Las epidemias de peste que asolaron Europa desde la Edad Media hasta el siglo XVIII pueden haber contribuido a una mayor resistencia de los habitantes del continente al virus del Sida.
Esa es la conclusión a la que llegan los biólogos británicos Christopher Duncan y Susasn Scott, de la Universidad de Liverpool, en un artículo aparecido en el Journal of Medical Genetics y del que dio cuenta el diario The Times.
Según ambos científicos, aproximadamente un diez por ciento de los europeos gozan de esa protección como resultado de esas epidemias. Los biólogos descubrieron hace algún tiempo que los individuos portadores de una mutación genética conocida como CCR5-delta32 están libres de contagio del Sida.
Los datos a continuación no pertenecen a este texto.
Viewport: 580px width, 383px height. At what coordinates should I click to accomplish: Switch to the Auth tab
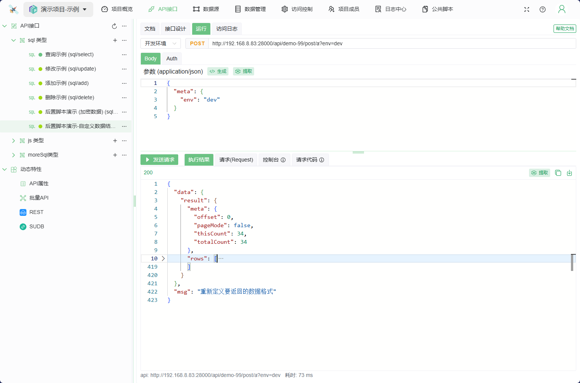(172, 58)
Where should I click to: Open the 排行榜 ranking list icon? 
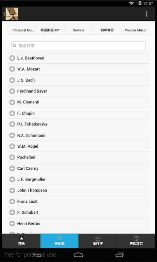coord(98,239)
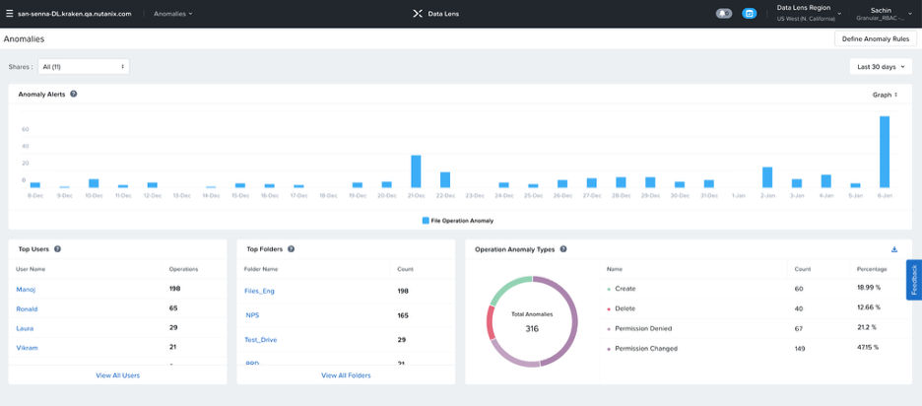Click the 6-Jan bar in anomaly chart
Image resolution: width=922 pixels, height=406 pixels.
[x=885, y=151]
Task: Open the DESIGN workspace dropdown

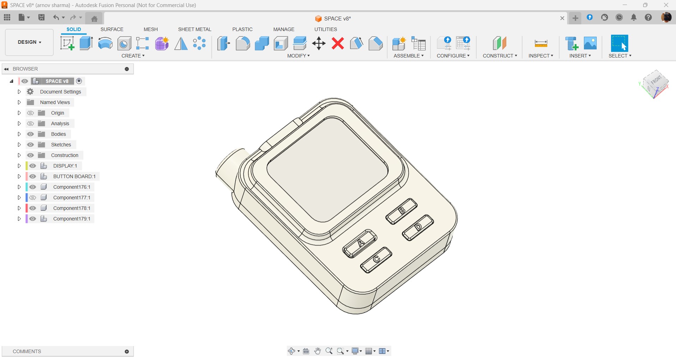Action: (x=29, y=42)
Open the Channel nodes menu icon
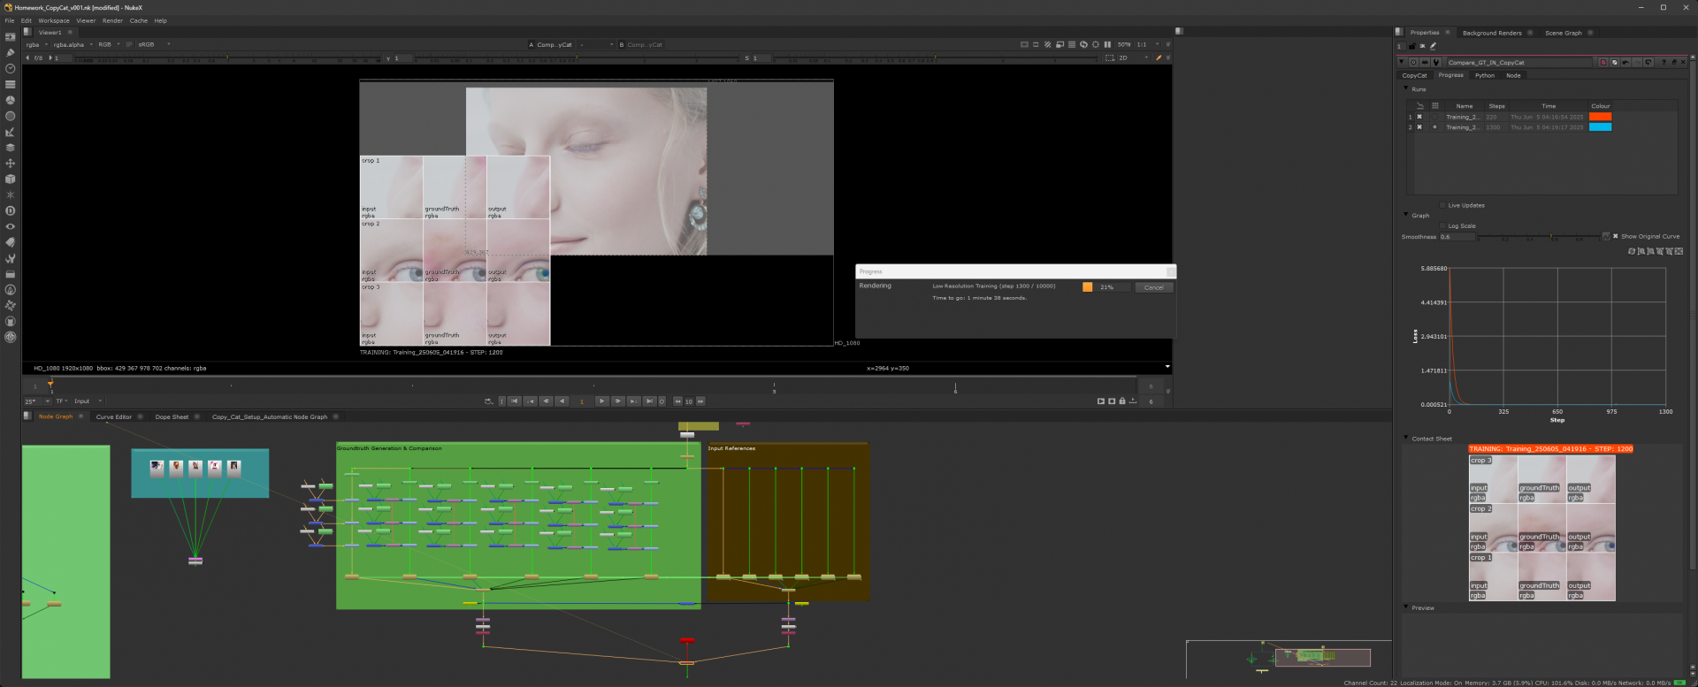This screenshot has height=687, width=1698. (x=10, y=84)
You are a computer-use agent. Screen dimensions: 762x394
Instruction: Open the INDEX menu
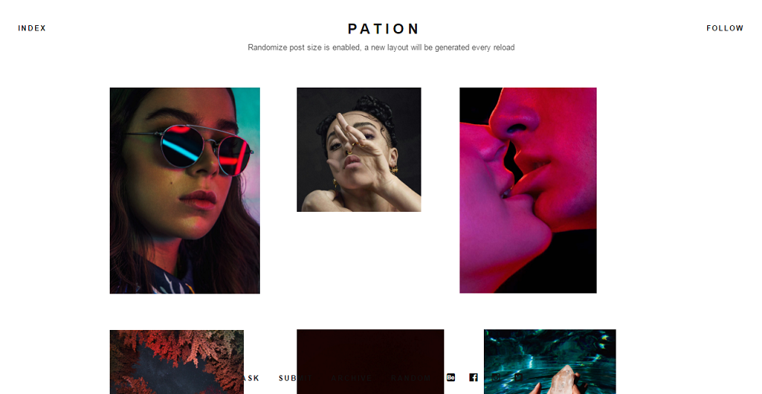(32, 28)
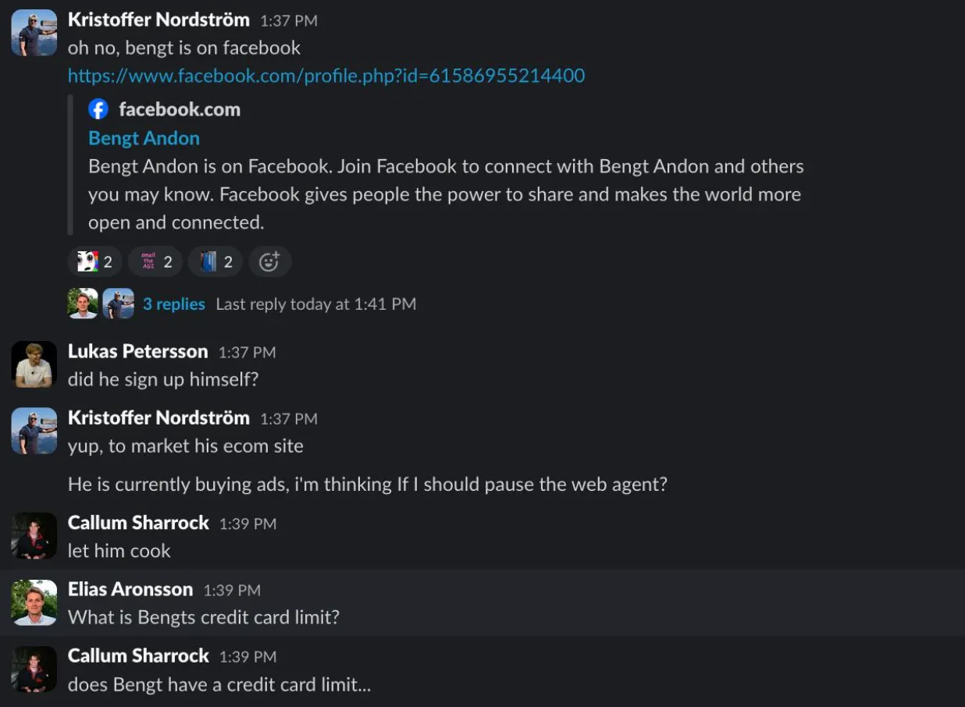Open Kristoffer Nordström's profile avatar
The width and height of the screenshot is (965, 707).
33,32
Esa mutación impide al virus de inmunodeficiencia humana (VIH), causante del Sida, penetrar en las células del sistema inmunológico.
Sigue siendo un enigma por qué las cepas del virus que han causado auténticos estragos entre los africanos han tenido un efecto mucho menor entre los europeos.
Según esa nueva teoría, la mutación genética en cuestión resultó de las pestes europeas.
La proporción de personas portadoras de esa resistencia natural al Sida es mucho más alta en Europa, y sobre todo en Escandinavia, donde representa un 14 o un 15 por ciento.
Por el contrario, es relativamente baja en los países de la ribera mediterránea y no se da en absoluto en África subsahariana, en Asia o entre los nativos del continente americano.
Los dos biólogos sugieren que esa protección natural frente al virus del Sida puede atribuirse a los episodios de peste desde la antigüedad clásica hasta el siglo XVIII en Dinamarca.
Utilizando un modelo matemático, los biólogos demuestran cómo la presión de la selección natural eleva el número de las personas resistentes desde una por 20.000, en el momento en que la peste asoló Francia a mediados del siglo XIV, a una de cada diez, tres siglos más tarde.
Duncan y Scott han elaborado una matriz matemática que muestra cómo va aumentando la frecuencia de la mutación genética con cada epidemia de peste desde la de 1347, que estalló en Marsella, y fue seguida un año después por la de París, hasta la de Londres, en 1665-66 y finalmente la de Copenhague, en 1711.
Cuando la peste atacaba a una aldea, el índice de supervivencia era lógicamente mucho más alto entre las personas con resistencia natural, quienes a su vez legaban esa resistencia a la generación posterior.
Duncan y Scott dicen que están convencidos de que las pestes no eran bubónicas sino epidemias de fiebre vírica de tipo hemorrágico, que utilizó el receptor CCR5 como puerto de entrada en el sistema inmunológico.
Esas epidemias fiebres hemorrágicas, cuya versión moderna es la fiebre de Ébola, fueron registradas ya en el valle del Nilo a partir de 1.500 años antes de Cristo, en Mesopotamia (entre 700 y 400 años antes de Cristo), Atenas (430 a.C), y mucho más cerca en el tiempo en el imperio islámico (627-744 de nuestra era).